Covalent Attachment of Antibiotics to Bone Allograft

Date of Award


Degree Type


Degree Name

Master of Science (MS)

First Advisor

Christopher Adams, PhD

Second Advisor

Denah Appelt, PhD

Third Advisor

Dawn Shell, PhD

Fourth Advisor

Marcus Bell, PhD


The prevalence of joint replacement surgery is steadily rising, and rising with it is the risk of peri-prosthetic infection (PPI). PPI poses a significant risk to the patient and is a huge economic burden on the healthcare system. As the materials used in joint replacement can serve as a nidus of infection, we have pursued the strategy of tethering antibiotics to these materials in the hopes of creating an environment inhospitable to infectious organisms. The current study addresses the problem of creating broad-spectrum coverage on the surface of allograft bone for use in joint replacement. To achieve broad-spectrum coverage, we covalently tethered two antibiotics, vancomycin and tetracycline, to our model surface, morselized rat bone. The antibiotic-tethered bone was challenged by gram-positive S. aureus and gram-negative E. coli. Immunofluorescence indicated covalent tethering of vancomycin and tetracycline individually and in concert as a 50%vancomyin/50%tetracycline ratio. Colony counting and a bacterial LIVE/DEAD assay indicated that vancomycin-tethered morselized rat bone shows a trend towards the prevention of surface colonization of gram-positive S. aureus and to a lesser extent, gram-negative E. coli.

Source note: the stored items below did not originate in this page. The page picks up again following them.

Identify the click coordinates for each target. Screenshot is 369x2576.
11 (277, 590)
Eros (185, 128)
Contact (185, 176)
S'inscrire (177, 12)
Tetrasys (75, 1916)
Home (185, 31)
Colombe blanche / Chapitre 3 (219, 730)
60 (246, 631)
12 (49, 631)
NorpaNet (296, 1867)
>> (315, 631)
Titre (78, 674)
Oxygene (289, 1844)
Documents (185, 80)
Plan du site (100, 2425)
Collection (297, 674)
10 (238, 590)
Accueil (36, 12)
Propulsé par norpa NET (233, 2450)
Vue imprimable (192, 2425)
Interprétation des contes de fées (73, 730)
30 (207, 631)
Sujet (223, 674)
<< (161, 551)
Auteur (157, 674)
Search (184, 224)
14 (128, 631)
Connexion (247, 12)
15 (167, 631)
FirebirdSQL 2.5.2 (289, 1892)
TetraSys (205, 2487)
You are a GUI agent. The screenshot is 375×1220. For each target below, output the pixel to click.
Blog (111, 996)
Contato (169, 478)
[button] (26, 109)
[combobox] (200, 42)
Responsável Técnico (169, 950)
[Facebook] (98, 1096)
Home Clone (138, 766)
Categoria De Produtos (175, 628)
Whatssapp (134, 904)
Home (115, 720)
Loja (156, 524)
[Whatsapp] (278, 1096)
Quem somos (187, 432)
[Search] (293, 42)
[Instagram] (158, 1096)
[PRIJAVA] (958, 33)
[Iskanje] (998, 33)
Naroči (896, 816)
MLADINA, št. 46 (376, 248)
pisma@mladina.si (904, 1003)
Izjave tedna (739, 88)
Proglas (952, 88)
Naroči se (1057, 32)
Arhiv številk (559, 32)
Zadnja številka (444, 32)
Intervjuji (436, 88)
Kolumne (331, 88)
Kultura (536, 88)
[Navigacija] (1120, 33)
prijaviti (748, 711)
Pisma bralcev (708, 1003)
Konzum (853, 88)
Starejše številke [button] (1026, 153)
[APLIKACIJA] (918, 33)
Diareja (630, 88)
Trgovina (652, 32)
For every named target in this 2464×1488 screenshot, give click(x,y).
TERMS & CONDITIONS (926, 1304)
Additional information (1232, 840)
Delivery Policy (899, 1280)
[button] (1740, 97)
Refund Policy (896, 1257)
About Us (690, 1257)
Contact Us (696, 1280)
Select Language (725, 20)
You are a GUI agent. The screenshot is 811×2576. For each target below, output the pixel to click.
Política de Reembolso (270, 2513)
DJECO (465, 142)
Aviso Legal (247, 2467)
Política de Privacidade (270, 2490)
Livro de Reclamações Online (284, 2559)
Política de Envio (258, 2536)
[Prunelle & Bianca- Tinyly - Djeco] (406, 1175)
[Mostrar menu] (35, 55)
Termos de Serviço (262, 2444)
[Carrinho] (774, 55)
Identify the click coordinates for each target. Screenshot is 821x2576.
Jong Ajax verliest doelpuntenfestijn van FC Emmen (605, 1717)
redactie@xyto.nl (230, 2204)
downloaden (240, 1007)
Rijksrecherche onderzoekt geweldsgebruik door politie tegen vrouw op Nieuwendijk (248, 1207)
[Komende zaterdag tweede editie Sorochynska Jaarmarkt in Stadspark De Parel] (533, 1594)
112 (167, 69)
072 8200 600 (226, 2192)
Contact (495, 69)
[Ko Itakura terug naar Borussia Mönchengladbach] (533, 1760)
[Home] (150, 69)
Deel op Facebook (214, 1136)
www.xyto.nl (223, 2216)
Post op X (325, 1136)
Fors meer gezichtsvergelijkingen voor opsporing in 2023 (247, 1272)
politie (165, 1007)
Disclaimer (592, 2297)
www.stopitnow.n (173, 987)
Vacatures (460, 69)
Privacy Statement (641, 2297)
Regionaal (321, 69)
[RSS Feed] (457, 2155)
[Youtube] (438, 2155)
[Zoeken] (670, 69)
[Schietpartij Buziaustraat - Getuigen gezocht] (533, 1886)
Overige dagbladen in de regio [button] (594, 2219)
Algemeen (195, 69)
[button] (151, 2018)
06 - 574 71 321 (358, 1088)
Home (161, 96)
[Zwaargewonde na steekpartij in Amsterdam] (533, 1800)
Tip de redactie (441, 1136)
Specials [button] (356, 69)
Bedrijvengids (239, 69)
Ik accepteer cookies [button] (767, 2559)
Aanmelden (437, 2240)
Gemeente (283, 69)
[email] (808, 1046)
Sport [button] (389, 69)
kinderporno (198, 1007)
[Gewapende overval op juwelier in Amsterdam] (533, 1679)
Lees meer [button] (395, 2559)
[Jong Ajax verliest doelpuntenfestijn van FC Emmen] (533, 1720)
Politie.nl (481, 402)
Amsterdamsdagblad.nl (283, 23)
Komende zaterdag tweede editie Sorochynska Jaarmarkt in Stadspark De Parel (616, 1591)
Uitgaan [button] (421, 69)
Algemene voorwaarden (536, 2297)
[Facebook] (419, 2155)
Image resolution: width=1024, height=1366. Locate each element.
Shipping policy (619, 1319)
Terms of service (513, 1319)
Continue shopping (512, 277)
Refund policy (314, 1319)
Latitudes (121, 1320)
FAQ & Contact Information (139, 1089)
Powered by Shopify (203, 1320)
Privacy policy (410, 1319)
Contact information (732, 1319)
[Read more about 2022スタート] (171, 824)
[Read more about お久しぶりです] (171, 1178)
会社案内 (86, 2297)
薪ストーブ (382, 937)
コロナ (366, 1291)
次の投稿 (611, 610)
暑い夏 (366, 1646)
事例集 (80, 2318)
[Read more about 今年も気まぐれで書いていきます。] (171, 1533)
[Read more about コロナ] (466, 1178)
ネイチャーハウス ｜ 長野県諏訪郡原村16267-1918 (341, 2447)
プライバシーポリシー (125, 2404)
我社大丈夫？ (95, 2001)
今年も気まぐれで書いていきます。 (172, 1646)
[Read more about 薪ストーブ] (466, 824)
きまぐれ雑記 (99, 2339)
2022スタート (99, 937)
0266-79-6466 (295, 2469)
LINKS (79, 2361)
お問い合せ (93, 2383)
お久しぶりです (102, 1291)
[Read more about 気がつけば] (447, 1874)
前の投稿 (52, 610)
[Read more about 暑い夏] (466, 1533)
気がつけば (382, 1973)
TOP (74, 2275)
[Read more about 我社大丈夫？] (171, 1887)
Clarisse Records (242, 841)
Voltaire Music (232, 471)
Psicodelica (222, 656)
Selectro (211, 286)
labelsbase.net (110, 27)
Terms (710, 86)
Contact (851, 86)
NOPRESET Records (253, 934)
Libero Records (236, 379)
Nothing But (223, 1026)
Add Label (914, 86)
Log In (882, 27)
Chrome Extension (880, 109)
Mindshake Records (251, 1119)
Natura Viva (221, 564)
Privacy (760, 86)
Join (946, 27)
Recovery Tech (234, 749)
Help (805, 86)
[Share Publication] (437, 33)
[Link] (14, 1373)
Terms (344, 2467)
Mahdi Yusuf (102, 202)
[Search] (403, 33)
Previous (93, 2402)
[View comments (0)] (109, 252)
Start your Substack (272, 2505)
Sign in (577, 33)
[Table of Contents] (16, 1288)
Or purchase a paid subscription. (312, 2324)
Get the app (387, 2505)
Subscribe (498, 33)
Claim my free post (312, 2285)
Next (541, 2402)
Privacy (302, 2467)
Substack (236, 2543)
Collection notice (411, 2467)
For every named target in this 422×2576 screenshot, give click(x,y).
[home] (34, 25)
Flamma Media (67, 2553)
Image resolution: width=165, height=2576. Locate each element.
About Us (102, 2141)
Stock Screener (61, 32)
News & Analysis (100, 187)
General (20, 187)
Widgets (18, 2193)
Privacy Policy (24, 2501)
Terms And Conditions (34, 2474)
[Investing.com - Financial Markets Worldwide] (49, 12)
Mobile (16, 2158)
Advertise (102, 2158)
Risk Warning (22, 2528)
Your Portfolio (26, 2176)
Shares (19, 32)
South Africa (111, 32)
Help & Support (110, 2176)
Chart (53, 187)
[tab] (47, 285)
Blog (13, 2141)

Tetracycline-tethered bone and the combination of vancomycin and tetracycline tethered to bone showed significant reduction of surface colonization of both bacterial species. The morselized rat bone with a combination of antibiotics prevented nearly all colonization of S. aureus, the most prevalent causative organism of PPI. Clinically, the results of this study suggest an effective method of preventing bacterial colonization on an allograft bone surface, which could significantly reduce the risk of PPI following its surgical use.